With the same aim in mind, Argentina and the CAN negotiated a Tariff Preferences Agreement that was signed on June 29, 2000 and became effective on August 1 of that same year.

Negotiation of the Free Trade Agreement

The second stage of negotiations, leading to the final objective of signing a Free Trade Agreement, is now underway. The first two meetings between the five Andean and four Mercosur countries were held on April 27 and August 24, 2001.

At both meetings, the two parties negotiated specific aspects of the Free Trade Agreement and expressed their intention to conclude negotiations before December 31, 2001, in keeping with the mandate handed down by the South American Presidents and the Andean Presidential Council.

Political boost

The negotiations between the Andean Community and the Mercosur for the formation of a free trade area have received special attention from the Presidents of the member countries of both groups.

At the South American Summit in Brasilia, the Heads of State of the CAN and the Mercosur decided to "start negotiations for the establishment, as soon as possible and before January 2002, of a free trade area between the MERCOSUR and the CAN" and recognized that the agreements signed by the CAN with Brazil and with Argentina "will represent a decisive boost toward the shared goal of forming an enlarged economic and commercial space in South America."

They went on to reaffirm "the understanding that the process of creating an enlarged economic area in the region will be the result of principles of open regionalism and will strengthen the positions of the South American countries in important negotiations that the region wishes to carry out successfully, such as those of a free trade area of the Americas, the negotiations involving the development of closer relations with the European Union, or those within the sphere of the World Trade Organization, among others."

At the Thirteenth Andean Presidential Council, held in Valencia, Venezuela, in June 2001, the leaders committed themselves to "do their utmost" to conclude those negotiations before December 31 of this year.

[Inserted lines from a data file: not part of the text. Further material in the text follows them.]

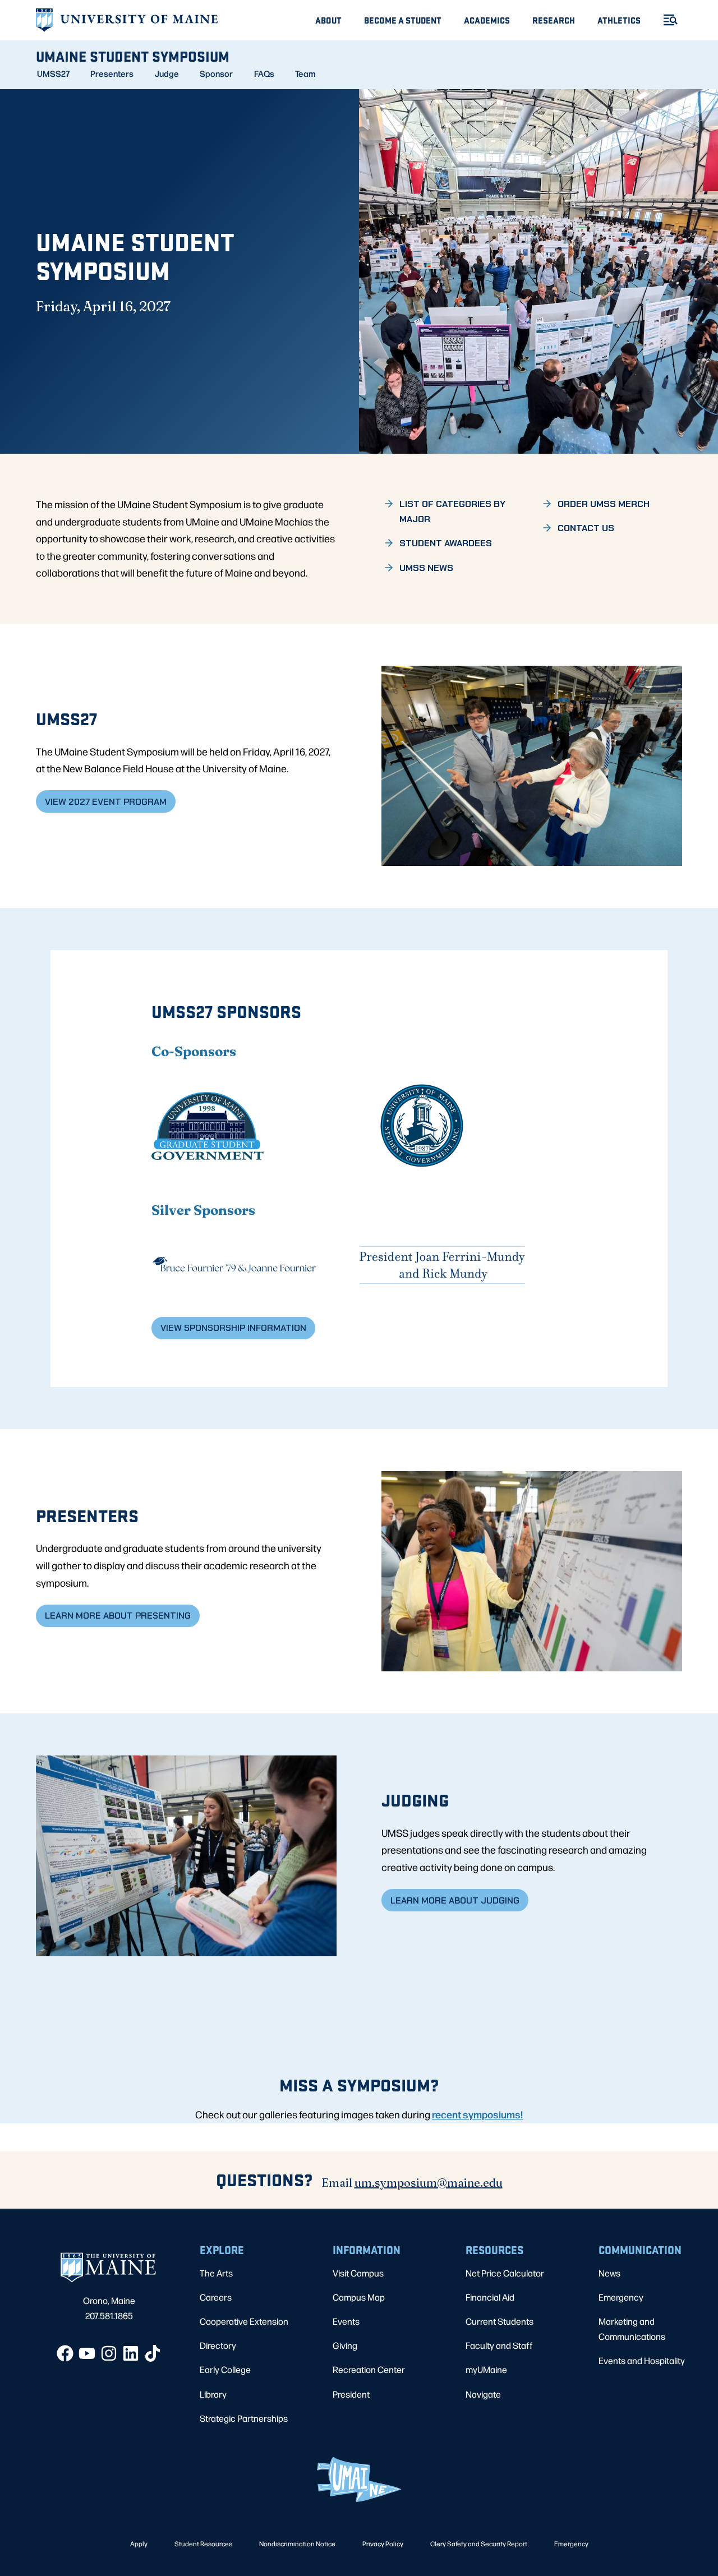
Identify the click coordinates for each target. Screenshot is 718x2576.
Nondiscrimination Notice (297, 2543)
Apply (139, 2543)
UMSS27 (53, 73)
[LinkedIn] (130, 2353)
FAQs (264, 73)
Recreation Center (369, 2369)
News (609, 2273)
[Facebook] (65, 2353)
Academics (487, 20)
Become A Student (402, 20)
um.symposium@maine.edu (429, 2183)
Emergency (621, 2297)
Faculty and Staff (499, 2345)
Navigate (483, 2394)
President (351, 2394)
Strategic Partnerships (244, 2418)
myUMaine (486, 2369)
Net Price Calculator (505, 2273)
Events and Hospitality (642, 2360)
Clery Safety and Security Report (478, 2543)
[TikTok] (152, 2353)
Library (213, 2394)
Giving (345, 2345)
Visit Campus (358, 2273)
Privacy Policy (382, 2543)
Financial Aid (490, 2297)
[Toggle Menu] (666, 19)
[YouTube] (87, 2353)
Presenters (112, 73)
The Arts (216, 2273)
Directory (218, 2345)
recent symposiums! (477, 2114)
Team (305, 73)
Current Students (499, 2321)
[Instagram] (108, 2353)
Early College (225, 2369)
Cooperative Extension (244, 2321)
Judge (167, 73)
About (328, 20)
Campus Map (359, 2297)
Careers (216, 2297)
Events (346, 2321)
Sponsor (216, 73)
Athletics (619, 20)
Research (553, 20)
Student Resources (203, 2543)
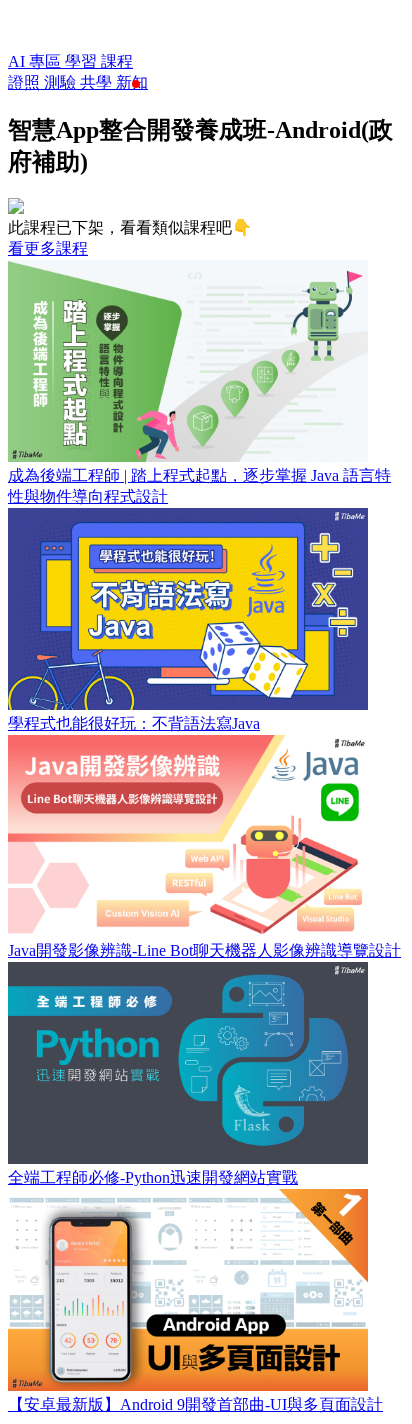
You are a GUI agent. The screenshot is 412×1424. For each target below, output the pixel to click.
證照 (26, 82)
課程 (117, 61)
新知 (132, 82)
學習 (83, 61)
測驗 (62, 82)
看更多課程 (48, 248)
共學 (98, 82)
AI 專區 (36, 61)
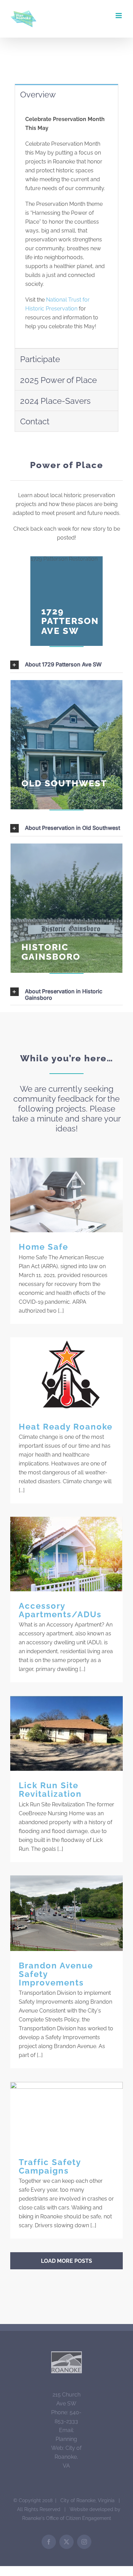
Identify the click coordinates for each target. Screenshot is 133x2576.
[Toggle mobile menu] (119, 15)
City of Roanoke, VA (68, 2457)
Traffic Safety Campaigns (67, 2115)
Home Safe (67, 1195)
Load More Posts (66, 2261)
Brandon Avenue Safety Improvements (67, 1913)
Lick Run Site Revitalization (67, 1734)
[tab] (66, 94)
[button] (66, 665)
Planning (66, 2439)
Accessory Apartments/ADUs (67, 1554)
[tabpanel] (66, 226)
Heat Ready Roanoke (67, 1375)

The Presidents attending the Twentieth Meeting of the Common Market Council and Summit of Heads of State of the Mercosur, held in June 2001 in Asuncion, Paraguay, for their part, underscored "the importance of continuing negotiations for the signing of an Agreement between the Mercosur and the Andean Community of Nations that will make it possible to establish strategic and progressive relations between the two subregional integration movements shortly."